Amara, her mother's voice whispered inside her, dim and faint over the flight of the bolts above. Anger will only take you so far. You must remember-

"-to save my strength, got it!" she yelled, and threw herself out of the corridor and down the small chute in a little ball, her hair trailing after her.

Once again, a spectral force hiding in the air ensured that her landing was soft. She stood now in a larger chamber than the others she'd seen in the temple. Here, the same azure braziers as that which she'd seen above were blazing at every corner, bathing the chamber in their otherworldly glow. But this time, new images dominated the tomb.

She brought her little light up to see them. If anything, it distracted her from mom's silly worrying. She didn't need to hear anyone worry about her anymore. She wouldn't hear it.

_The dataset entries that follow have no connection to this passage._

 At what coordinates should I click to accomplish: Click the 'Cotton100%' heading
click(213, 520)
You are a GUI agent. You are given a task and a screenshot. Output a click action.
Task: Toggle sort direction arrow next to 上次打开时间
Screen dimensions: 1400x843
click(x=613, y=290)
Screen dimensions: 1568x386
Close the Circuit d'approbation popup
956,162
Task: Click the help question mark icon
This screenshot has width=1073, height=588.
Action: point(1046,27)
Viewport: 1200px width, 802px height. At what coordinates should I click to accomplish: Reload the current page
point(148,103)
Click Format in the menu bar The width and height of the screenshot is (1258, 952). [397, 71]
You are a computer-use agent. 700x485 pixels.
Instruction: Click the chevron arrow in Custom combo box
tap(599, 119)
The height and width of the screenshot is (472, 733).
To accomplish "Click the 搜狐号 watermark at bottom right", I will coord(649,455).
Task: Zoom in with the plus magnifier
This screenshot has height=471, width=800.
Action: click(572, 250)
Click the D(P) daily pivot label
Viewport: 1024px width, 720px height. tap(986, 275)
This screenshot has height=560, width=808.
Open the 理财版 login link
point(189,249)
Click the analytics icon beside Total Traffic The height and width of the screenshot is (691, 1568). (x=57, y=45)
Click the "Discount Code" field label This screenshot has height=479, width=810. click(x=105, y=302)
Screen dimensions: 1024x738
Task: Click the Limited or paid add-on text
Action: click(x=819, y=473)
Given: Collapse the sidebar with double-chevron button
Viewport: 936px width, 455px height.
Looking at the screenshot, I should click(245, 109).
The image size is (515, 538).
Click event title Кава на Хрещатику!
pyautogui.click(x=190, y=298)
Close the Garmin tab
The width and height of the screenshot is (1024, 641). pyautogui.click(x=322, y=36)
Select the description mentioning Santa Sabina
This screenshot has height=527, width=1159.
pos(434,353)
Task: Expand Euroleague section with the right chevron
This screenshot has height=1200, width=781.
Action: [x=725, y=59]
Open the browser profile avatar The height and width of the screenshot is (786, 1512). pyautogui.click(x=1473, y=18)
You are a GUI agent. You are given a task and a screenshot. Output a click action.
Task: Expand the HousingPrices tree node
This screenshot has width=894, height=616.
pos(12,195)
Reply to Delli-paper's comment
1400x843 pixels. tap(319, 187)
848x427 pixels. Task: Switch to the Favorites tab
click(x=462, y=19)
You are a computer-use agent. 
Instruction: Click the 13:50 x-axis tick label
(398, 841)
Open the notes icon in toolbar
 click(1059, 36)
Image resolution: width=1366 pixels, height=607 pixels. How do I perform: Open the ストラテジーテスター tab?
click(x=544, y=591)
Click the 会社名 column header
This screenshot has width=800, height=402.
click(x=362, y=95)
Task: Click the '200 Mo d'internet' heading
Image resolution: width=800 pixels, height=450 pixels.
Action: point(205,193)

The paintings and frescoes down here were shinier and clearly more recently crafted than those on the rest of the temple's floors. She drew her hands over a few of them, enjoying the smooth, soft feel of their surfaces. The newness must mean something, and that was perhaps indicated by the actual depictions in these particular works: the dog-men not at prayer or laughing together in the spirit of warrior-brotherhood, but facing foes with their spears and axes. It looked like they were fighting against living shadows - bipedal, numerous, and apparently, formidable. In several places, the dog men were shown to be punctured with arrows or hacked to pieces by hulking men with broadswords. Many of them, though, shared the same cause of death - being stabbed in the back by small, nimble foes with hoods and knives that glinted against the shadows of the tomb.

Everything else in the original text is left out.